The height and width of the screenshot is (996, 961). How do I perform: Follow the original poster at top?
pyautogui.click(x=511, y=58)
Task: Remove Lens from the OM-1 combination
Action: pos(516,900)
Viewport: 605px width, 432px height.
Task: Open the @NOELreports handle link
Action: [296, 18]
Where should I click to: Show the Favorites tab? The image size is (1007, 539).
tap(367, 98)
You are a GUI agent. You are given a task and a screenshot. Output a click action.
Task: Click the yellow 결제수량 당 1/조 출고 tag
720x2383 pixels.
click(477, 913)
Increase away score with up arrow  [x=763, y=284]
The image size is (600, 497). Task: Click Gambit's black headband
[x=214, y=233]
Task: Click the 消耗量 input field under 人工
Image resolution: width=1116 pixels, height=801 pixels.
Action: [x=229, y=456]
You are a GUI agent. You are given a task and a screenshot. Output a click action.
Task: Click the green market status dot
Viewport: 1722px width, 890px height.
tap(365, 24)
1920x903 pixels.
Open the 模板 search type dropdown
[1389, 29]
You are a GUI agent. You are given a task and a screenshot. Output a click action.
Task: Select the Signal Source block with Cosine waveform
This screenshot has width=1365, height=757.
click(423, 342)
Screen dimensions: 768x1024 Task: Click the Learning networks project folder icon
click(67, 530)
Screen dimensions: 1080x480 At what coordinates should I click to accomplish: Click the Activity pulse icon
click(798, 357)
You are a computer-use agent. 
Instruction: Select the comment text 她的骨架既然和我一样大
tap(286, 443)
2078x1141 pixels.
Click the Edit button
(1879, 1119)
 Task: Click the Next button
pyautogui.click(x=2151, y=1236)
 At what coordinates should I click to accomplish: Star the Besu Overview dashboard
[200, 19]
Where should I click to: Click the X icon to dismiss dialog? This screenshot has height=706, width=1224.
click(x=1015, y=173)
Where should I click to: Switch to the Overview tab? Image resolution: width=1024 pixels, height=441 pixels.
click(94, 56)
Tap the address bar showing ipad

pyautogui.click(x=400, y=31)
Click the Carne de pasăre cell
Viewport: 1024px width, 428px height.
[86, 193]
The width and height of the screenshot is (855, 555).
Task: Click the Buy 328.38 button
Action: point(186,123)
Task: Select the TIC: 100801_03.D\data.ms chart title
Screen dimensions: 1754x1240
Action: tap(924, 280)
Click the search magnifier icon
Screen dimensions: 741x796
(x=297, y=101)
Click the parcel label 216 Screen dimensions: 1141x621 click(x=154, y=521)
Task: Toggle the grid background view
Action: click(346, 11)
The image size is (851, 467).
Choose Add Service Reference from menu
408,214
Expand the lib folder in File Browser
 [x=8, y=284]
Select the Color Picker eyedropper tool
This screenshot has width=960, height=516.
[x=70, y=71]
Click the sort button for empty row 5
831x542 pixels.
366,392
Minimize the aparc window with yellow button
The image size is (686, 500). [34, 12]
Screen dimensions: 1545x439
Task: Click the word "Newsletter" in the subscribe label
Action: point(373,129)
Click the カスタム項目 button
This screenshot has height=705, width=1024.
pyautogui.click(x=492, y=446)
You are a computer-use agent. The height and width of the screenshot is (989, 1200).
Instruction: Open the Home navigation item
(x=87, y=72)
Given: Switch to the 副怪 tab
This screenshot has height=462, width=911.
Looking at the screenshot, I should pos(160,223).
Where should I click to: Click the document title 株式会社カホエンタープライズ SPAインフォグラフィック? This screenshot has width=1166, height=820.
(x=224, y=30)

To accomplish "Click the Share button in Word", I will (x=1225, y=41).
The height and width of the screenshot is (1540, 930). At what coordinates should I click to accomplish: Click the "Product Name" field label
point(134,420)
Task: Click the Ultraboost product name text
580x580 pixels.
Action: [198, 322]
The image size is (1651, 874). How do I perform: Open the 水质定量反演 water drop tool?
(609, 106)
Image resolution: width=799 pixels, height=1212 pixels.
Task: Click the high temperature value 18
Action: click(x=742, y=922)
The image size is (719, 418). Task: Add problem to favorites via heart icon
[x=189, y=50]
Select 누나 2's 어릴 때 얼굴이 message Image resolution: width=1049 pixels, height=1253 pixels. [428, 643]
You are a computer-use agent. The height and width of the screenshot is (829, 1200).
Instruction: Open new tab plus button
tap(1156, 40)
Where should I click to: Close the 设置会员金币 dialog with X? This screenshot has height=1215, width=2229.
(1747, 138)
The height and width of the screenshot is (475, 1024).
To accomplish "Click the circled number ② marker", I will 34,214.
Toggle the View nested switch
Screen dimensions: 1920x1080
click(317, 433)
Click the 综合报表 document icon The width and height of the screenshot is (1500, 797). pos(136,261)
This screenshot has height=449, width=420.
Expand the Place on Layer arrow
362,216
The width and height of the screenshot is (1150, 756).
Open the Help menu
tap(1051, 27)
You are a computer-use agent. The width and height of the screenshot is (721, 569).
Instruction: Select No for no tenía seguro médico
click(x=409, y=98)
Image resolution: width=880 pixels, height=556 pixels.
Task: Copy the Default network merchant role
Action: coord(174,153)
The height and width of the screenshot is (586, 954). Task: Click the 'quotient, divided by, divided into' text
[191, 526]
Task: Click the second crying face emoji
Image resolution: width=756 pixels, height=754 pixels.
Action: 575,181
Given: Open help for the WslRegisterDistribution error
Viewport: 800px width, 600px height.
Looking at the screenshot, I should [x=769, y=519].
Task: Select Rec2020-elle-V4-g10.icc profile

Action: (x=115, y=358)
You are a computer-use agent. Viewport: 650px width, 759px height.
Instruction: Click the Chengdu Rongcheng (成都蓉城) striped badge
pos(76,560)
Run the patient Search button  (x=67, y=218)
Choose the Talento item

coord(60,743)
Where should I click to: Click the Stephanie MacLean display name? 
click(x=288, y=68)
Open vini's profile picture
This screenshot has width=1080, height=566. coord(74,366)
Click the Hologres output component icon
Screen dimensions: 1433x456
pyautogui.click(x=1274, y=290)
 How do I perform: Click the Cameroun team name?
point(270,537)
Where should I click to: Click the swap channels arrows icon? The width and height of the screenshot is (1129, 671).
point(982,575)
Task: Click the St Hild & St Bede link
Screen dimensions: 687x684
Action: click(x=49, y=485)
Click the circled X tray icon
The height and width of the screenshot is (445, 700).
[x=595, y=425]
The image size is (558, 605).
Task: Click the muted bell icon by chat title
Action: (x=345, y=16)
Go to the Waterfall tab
————————
WORK TO BE COMPLETED
Go through the entries above and copy out only the lines that contain the word "label".

RESPONSE TO THIS EXERCISE
Click the parcel label 216 Screen dimensions: 1141x621 click(x=154, y=521)
Task: Click the word "Newsletter" in the subscribe label
The height and width of the screenshot is (1540, 930). At what coordinates should I click to accomplish: Click the "Product Name" field label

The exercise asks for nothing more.